*Polecenie:*
Napisz dalszy ciąg relacji z wędrówki na Babią Górę, zaczynając zaraz po jej ostatnim zdaniu.

*Fragment dokumentu:*
Babia Góra

You are currently viewing Babia Góra

Babia Góra – niekwestionowana Królowa Beskidów

Odległość od Wawelu w Krakowie:

Około 1446 rzutów beretem w linii prostej – w moim przypadku KAPELUSZEM … a jeden rzut beretem to 42,1 m., wg oficjalnego rekordu ustanowionego w 2012 r. na Mistrzostwach Świata w Krotoszynie … i tej miary się trzymamy.

Ten potężny masyw górski w Beskidzie Żywieckim, z daleka przykuwa uwagę swoją potęgą, jest bardzo dobrze widoczny z samego Krakowa, a ze szczytu masywu w pogodną noc, bardzo dobrze widać Kraków i latarnie uliczne rysujące plan Krakowa w mrokach nocy.

Po 5 latach, kiedy to spontanicznie odwiedziłem Diablak, bo tak nazywa się najwyższy szczyt Babiej Góry, wówczas wybrałem się na obserwacje zachodu i wschodu słońca podczas przesilenia letniego. Wówczas Babia Góra gości setki pasjonatów gór podziwiających w nocy łunę słońca przemieszczającą się na północnym horyzoncie.

Wówczas wiało bardzo mocno, wiał typowy dla tego szczytu południowy wiatr, który ciągnął gorące powietrze z południowego stoku ku chłodnej dolinie od północy. Jedyną możliwością wówczas było zawinięcie się w śpiwór i prowadzenie fascynującej obserwacji przez otwór.

Teraz jest rok 2022, połowa wakacji, pogoda prawie bezwietrzna, więc jest szansa na spokojniejszy pobyt na szczycie Babiej Góry. Po krótkiej analizie możliwości dotarcia do szlaków wejściowych, decydujemy się nie czekać na kursujący bus w kierunku Przełęczy Krowiarki, podążamy piechotą do Markowej i stąd wchodzimy do Babiogórskiego Parku Narodowego szlakiem oznaczonym kolorem zielonym… tym szlakiem jeszcze nie szedłem, tak więc będzie to zawsze nowe doświadczenie. Bilet w kwocie 7 zł od osoby dorosłej i zaczynamy przygodę z tą najpotężniejszą górą Beskidów.

*Fragmenty zapisów:*
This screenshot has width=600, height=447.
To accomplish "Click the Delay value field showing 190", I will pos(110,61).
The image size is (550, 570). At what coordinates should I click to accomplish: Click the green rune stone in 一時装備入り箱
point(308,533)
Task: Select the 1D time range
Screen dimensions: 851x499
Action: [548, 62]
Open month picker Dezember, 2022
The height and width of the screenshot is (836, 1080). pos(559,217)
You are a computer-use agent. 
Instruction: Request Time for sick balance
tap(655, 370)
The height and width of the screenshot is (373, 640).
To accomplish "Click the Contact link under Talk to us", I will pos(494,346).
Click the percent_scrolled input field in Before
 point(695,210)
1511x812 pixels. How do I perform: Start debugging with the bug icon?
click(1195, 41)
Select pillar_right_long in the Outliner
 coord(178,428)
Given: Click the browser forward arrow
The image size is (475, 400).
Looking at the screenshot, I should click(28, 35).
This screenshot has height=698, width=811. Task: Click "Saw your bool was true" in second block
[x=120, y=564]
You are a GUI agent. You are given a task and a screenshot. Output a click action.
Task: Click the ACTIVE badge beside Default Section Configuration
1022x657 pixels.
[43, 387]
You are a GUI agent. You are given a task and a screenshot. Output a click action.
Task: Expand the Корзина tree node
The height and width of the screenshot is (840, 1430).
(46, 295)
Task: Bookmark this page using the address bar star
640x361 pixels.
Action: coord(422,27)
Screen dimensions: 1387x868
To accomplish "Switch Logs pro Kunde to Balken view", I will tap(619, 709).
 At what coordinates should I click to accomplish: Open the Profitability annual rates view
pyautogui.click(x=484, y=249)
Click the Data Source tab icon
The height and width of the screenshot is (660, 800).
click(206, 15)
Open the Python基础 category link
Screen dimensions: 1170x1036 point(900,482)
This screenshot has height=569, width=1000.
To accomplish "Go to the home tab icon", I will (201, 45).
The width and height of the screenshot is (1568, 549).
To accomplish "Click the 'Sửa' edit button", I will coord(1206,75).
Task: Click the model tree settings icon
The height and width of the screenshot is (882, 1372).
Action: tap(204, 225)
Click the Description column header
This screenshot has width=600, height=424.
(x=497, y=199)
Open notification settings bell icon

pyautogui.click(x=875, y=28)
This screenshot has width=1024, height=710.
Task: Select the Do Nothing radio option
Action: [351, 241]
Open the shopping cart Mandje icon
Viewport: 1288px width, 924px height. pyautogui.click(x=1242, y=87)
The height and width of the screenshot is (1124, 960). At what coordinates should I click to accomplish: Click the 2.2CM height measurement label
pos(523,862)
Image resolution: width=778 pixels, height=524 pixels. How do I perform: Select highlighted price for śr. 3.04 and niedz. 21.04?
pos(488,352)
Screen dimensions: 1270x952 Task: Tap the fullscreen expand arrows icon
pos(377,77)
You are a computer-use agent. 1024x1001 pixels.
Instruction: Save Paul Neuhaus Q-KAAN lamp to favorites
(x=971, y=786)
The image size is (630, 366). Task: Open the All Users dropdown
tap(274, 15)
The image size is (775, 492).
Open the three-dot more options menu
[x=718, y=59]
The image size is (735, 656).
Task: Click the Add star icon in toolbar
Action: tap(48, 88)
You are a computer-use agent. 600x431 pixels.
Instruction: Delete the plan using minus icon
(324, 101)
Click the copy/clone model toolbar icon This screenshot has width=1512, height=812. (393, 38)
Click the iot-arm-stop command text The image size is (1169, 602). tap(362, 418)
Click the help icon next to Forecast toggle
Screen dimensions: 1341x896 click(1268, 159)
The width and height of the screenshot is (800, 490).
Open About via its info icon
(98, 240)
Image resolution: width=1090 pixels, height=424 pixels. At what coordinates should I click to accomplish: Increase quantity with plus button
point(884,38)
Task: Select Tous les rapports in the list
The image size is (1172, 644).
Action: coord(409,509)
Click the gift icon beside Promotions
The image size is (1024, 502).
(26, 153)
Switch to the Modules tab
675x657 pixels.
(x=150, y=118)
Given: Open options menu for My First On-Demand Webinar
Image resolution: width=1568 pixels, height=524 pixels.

*Wynik końcowy:*
Sam początek szlaku jest dość nudnawy, ale po kilkunastu minutach zaczynamy wchodzić nieco pod górkę, rozpoczynają się schodki kamienne, natomiast do samego Schroniska na Markowych Szczawinach szlak jest dość monotonny i najlepiej pokonać go jednolitym tempem.

W samym schronisku, które zostało niedawno przebudowane i już nie przypomina typowego schroniska, a raczej górski, murowano-drewniany hotel, oczywiście muszą być zimne napoje orzeźwiające. Stąd są w zasadzie dwie szybkie możliwości wejścia na Diablak, czerwony szlakiem przez Przełęcz Brona lub żółtym szlakiem, czyli otwartą sezonowo Percią Akademików. Istnieje zamienna nazwa tego szlaku – Perć Akademicka i szczerze mówiąc nie wiem, która jest ta oficjalna, podoba mi się ta pierwsza, jak na kierunkach przy szlaku.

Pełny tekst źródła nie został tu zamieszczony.